Investigation: How Rep member, agency abandoned communities, siphoned project funds in Benue State
This is the story of how a contractor, in connivance with a Federal legislator and the National Directorate of Employment (NDE) mismanaged multi-million-naira Primary Healthcare Centres (PHC) project funds to the detriment of the people, particularly pregnant women and infants in the host communities where these projects are expected to greatly improve access to quality healthcare delivery. In this report, SOLACEBASE correspondent, Elijah Akoji uncovers how Apa/Agatu constituency is littered with deplorable health facilities.
Access to healthcare services is critical to good health, yet rural residents face a variety of access barriers. In 2021, the National Directorate of Employment, an agency under the Federal Ministry of Employment, Labour and Productivity (FMLP), awarded the contract for the construction of Primary Healthcare Centres (PHCs) in Adija, Ugbobi, Ichogolugwu, and Ugboju communities, in Apa/Agatu Federal Constituency, Benue State to ameliorate healthcare challenges of residents of the area.

• GOAL OF THE EXERCISE:
List the communities named in the investigation above where the Primary Healthcare Centres were to be built.

• EXERCISE DATA:
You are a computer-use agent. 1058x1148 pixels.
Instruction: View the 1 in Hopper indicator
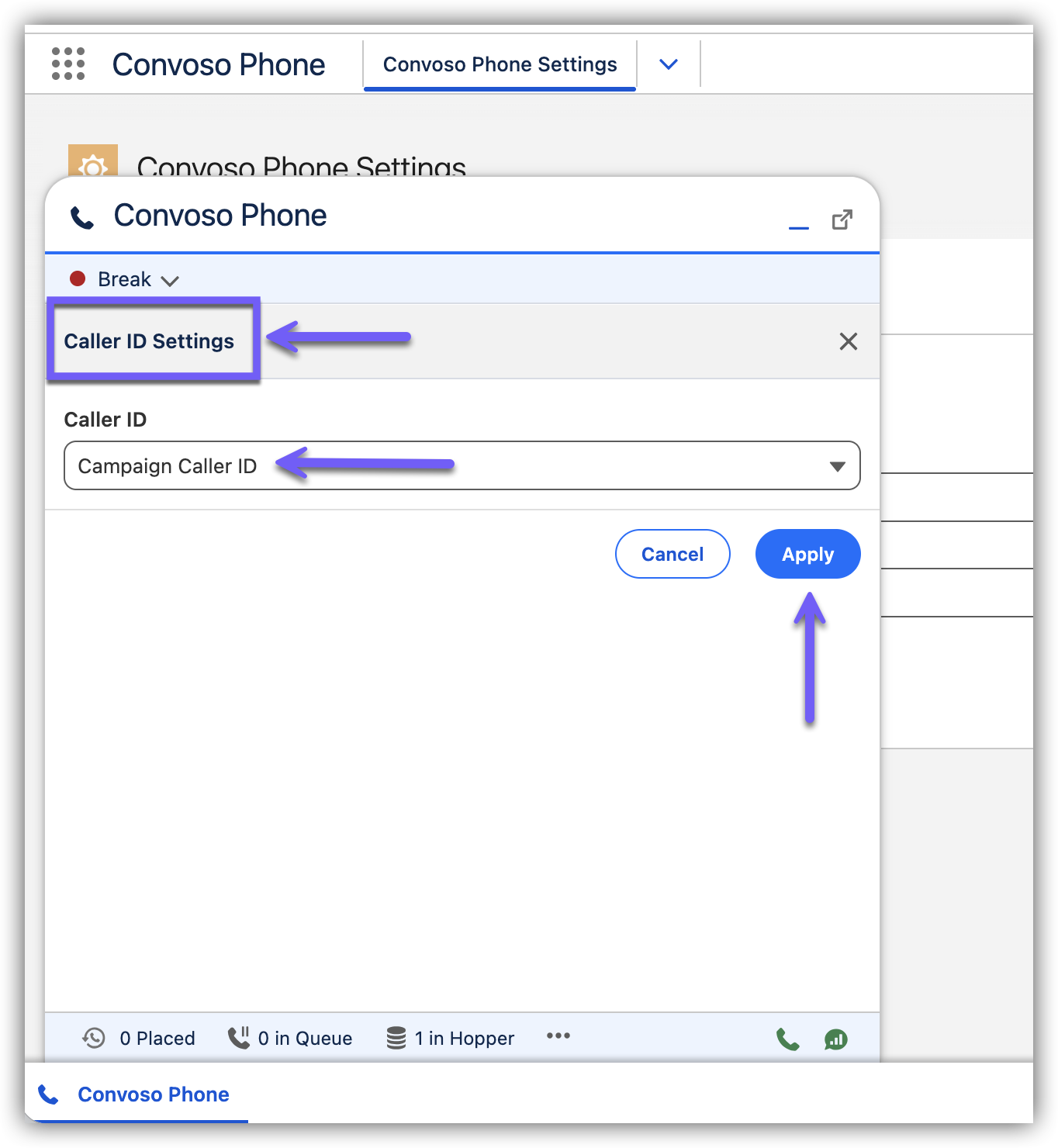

• EXERCISE OUTPUT:
Adija, Ugbobi, Ichogolugwu, Ugboju